_READING PASSAGE_
----
New feature: advanced queries with SQL
PHLAWD now has the ability to accept raw SQL query strings to use when searching the source database for potential sequences of interest. This provides a great deal more power than the default search functionality that simply matches against a set of terms. Now one can use exclusion, be explicit about the treatment of flanking whitespace, use all available SQL wildcards, and use boolean operators such as AND and OR, among other things.
Of course, with great power comes great responsibility…
For more information, see the manual page for SQL queries.
outlier detection
PHLAWD now has some procedures for outlier detection. The information can be found here. As always, git pull, make, sudo make install.
no more phyutility dependency
The most recent commit takes out the dependency on phyutility. This should make installation that much easier. I am still testing the functionality to make sure it is the same but so far so good. git pull and make and try it out.
New division codes
It can be helpful to combine divisions for the database creation. I have added two codes to do this
met for all metazoan with divisions 1-5
1. pri – primate sequences
2. rod – rodent sequences
3. mam – other mammalian sequences
4. vrt – other vertebrate sequences
5. inv – invertebrate sequences
all for all divisions from 1 – 7 including (be careful, this is more than 30GB)
1. pri – primate sequences
2. rod – rodent sequences
3. mam – other mammalian sequences
4. vrt – other vertebrate sequences
5. inv – invertebrate sequences
6. pln – plant, fungal, and algal sequences
7. bct – bacterial sequences
To use this functionality you need to git pull the latest version.
Uploaded the link to the inv database
I loaded the inv database to the most recent release. Find it here.
Updated the link to the pln database
I updated the pln database to the most recent release. Find it here.
----
_DATASET RECORDS_

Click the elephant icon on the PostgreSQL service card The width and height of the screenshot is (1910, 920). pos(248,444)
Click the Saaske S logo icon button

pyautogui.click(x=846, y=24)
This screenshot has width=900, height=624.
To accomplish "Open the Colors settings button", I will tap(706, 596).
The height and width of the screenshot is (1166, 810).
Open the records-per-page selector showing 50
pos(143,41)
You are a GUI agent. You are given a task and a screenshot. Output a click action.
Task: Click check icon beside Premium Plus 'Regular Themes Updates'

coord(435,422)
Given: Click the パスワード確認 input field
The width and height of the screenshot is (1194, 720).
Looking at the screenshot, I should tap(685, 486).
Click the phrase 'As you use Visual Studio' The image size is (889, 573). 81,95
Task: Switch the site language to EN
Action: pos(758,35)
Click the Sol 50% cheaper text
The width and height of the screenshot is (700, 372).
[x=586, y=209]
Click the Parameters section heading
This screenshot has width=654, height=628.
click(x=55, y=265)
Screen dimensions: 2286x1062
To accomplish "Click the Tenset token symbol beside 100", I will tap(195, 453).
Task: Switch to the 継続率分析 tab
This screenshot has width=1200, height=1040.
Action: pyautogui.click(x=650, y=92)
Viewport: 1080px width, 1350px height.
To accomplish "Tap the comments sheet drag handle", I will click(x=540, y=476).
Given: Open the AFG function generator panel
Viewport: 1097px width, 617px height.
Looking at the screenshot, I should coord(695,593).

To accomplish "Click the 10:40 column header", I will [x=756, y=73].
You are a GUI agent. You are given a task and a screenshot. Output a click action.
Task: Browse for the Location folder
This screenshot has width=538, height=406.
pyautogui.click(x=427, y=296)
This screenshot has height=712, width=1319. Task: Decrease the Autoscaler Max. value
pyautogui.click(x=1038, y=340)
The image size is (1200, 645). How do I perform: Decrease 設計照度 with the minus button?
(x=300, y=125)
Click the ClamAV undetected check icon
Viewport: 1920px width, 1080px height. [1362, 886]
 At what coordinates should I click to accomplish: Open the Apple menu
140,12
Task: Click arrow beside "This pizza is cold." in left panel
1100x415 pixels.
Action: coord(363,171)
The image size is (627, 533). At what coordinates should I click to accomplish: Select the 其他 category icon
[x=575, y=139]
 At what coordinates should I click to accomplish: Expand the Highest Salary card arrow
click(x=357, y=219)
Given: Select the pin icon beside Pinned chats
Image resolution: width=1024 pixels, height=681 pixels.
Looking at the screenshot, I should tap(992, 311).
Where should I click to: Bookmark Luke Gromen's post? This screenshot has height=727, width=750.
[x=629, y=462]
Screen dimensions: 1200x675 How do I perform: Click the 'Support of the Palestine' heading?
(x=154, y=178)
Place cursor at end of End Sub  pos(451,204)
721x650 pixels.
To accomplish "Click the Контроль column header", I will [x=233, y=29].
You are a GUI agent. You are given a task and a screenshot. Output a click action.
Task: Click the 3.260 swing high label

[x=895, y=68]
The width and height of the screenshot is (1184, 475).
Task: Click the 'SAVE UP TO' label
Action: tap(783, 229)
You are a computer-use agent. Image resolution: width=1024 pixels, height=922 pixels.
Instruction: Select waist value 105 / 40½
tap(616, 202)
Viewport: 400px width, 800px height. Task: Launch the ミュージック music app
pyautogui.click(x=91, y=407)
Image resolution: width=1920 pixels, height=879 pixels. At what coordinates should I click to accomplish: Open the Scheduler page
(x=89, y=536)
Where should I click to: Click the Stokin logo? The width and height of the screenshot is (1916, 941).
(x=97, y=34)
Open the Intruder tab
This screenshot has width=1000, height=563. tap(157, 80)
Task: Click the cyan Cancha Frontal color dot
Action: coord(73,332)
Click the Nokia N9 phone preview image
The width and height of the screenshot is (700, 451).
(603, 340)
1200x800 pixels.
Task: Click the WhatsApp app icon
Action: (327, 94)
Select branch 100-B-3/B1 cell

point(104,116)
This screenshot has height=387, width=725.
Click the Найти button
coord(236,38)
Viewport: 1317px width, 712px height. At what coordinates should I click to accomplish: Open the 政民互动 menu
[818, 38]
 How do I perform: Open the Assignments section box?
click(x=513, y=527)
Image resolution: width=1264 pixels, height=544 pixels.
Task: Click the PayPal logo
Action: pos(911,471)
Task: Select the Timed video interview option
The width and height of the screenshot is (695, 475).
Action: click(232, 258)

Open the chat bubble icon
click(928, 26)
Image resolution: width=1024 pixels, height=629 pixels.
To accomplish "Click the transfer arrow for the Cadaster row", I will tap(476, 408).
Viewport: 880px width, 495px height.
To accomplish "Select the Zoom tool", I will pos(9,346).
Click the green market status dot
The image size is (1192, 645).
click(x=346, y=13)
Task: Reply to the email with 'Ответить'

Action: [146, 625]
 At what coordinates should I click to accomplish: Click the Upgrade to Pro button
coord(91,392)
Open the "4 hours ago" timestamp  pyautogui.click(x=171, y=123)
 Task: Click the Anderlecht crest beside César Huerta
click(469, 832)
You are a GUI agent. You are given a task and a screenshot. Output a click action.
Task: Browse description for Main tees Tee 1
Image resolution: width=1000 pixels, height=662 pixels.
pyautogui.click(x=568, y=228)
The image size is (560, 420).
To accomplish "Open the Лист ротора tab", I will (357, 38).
----
_WHAT YOU NEED TO DO_
A - Please reproduce the part of the PHLAWD posts from "no more phyutility" up to and including "more than 30GB)".
B - Translate this sentence from the PHLAWD posts into French: "This should make installation that much easier."

_SOLUTION SET_
A -
no more phyutility dependency
The most recent commit takes out the dependency on phyutility. This should make installation that much easier. I am still testing the functionality to make sure it is the same but so far so good. git pull and make and try it out.
New division codes
It can be helpful to combine divisions for the database creation. I have added two codes to do this
met for all metazoan with divisions 1-5
1. pri – primate sequences
2. rod – rodent sequences
3. mam – other mammalian sequences
4. vrt – other vertebrate sequences
5. inv – invertebrate sequences
all for all divisions from 1 – 7 including (be careful, this is more than 30GB)

B - Cela devrait rendre l'installation d'autant plus facile.